From a commercial perspective, enlicitide, as an oral therapy with LDL-C reductions comparable to injectable PCSK9 inhibitors, may address an important unmet need among patients who are unwilling or unable to use injectable therapies.  Rather than replacing existing PCSK9 inhibitors, enlicitide may expand the overall use of PCSK9 inhibition by reaching patients who otherwise would unlikely consider injectable therapies. Its oral formulation may also facilitate easier incorporation into existing lipid-lowering treatment pathways, including combination treatment strategies.

Overall, these results suggest that enlicitide has the potential to offer substantial LDL-C lowering through a convenient oral formulation, representing a promising addition to the dyslipidemia treatment landscape.

Phase III SYNCHRONIZE-1 results for survodutide

Dual agonist drugs are designed to activate two receptors in tandem to amplify a therapeutic effect. Pharmacologically that can mean stronger appetite control, greater metabolic shift, and potential advantages in side‑effect management over single-target medicines.

Current developments are focussed on the pairing of GLP‑1 receptor activation with a second receptor that adds complementary metabolic leverage. In the case of survodutide it pairs glucagon and GLP‑1 agonists. GLP‑1 helps curb hunger and smooth post‑meal glucose, while glucagon receptor activation can increase energy expenditure and influence metabolism.

In Phase II trials, survodutide produced significant weight loss in people with obesity without type 2 diabetes and has now continued that result in large Phase III testing. SYNCHRONIZE‑1 enrolled 725 adults across 14 countries with a mean BMI of around 38 and common obesity complications such as hypertension, dyslipidaemia, and prediabetes. Participants received once‑weekly injections, with careful up‑titration to reach target doses due to potential powerful gastrointestinal and other systemic effects.

Participants experienced sustained weight loss of up to an average of 16.6% after 76 weeks. Newly presented data at ADA 2026 on adverse events (AE) showed an issue with tolerability. Gastrointestinal AEs leading to discontinuation were observed in 17.8% of participants on the 3.6mg dose and 20.2% on the higher 6.0mg dose, in contrast to 2.9% for the control group.

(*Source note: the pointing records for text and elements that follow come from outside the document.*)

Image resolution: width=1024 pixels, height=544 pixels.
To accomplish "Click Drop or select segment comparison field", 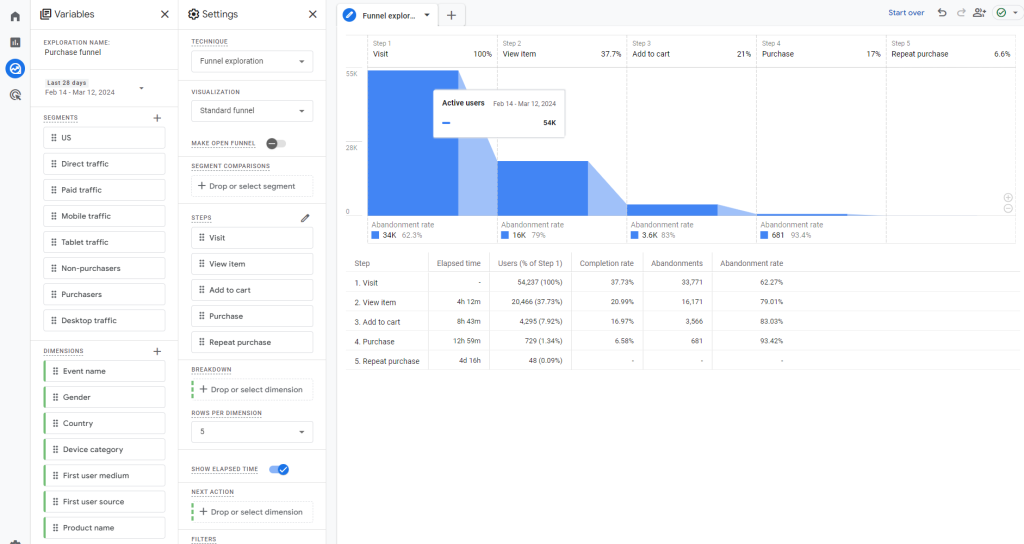I will (252, 186).
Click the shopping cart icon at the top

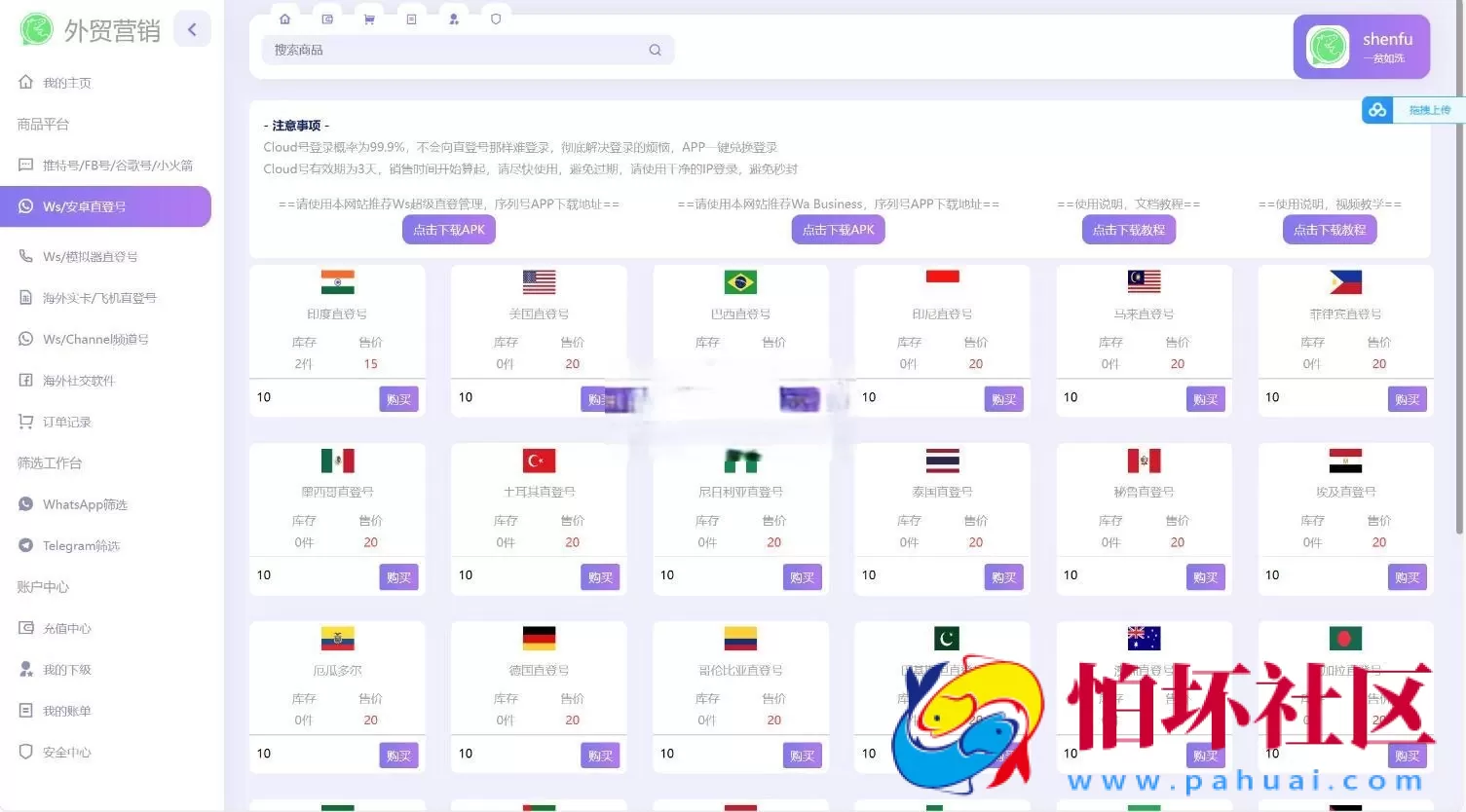pyautogui.click(x=369, y=18)
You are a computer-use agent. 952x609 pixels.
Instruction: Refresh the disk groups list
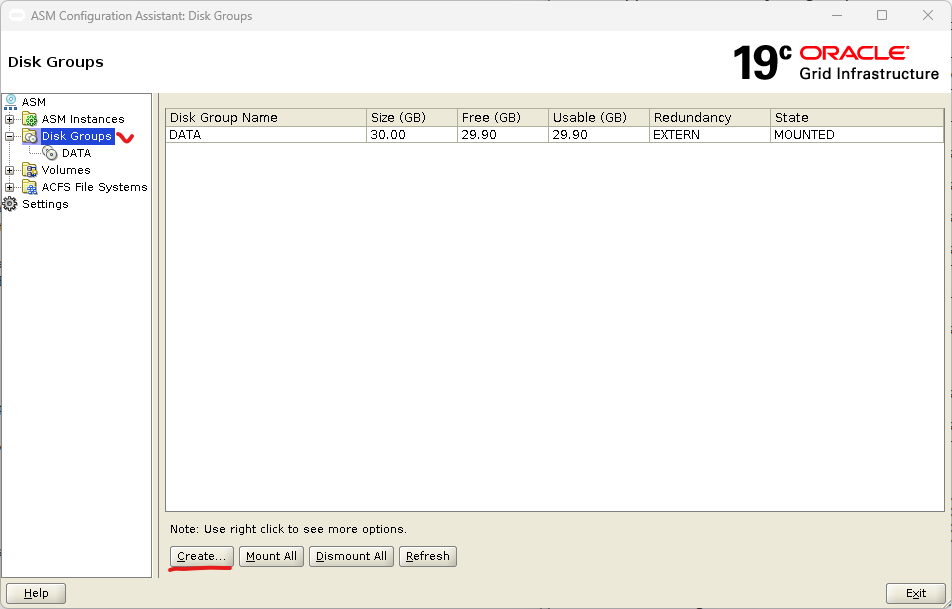428,556
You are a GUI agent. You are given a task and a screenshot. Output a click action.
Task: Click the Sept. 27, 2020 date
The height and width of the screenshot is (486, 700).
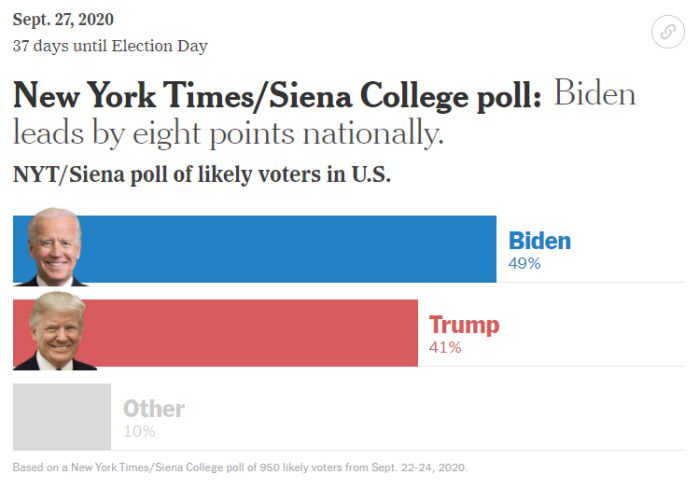tap(63, 20)
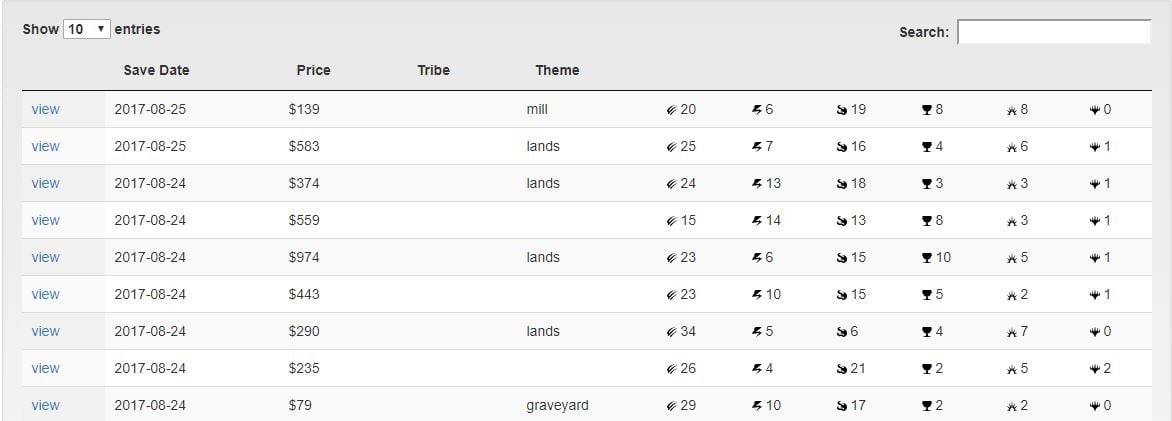Click the artifact chalice icon showing 10
Screen dimensions: 1172x421
pos(927,258)
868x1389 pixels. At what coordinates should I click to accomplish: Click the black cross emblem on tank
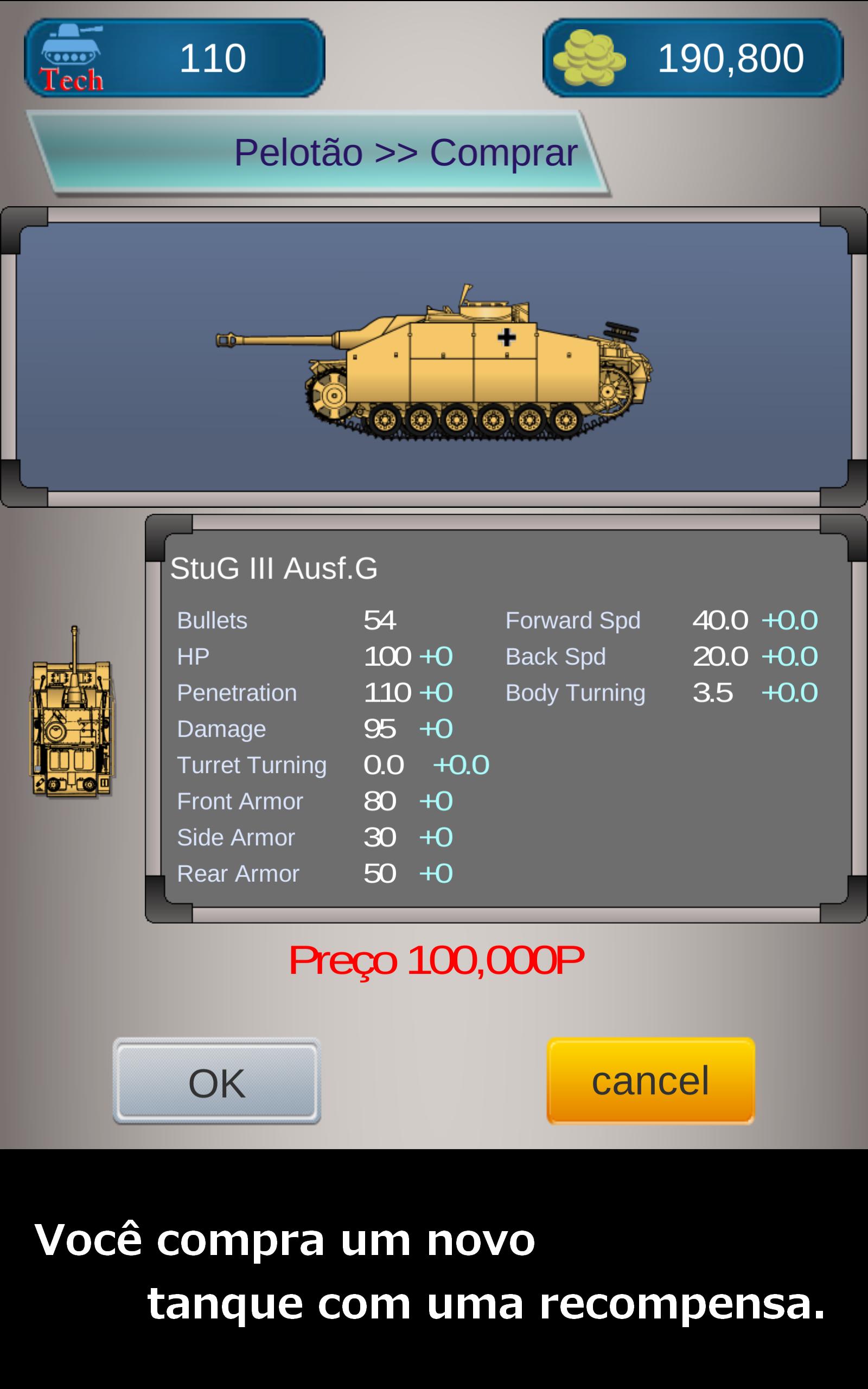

Dual agonist drugs aim to reshape physiology more decisively by coordinating multiple metabolic pathways at once like the biological systems they target. The success of a dual agonist relies on identifying the right receptor pair, tuning in the balance between them, and finding stable therapies. Drugs that are able to accomplish this will present an attractive tool for patients and practitioners, helping to simplify treatment and potentially providing a more comfortable experience.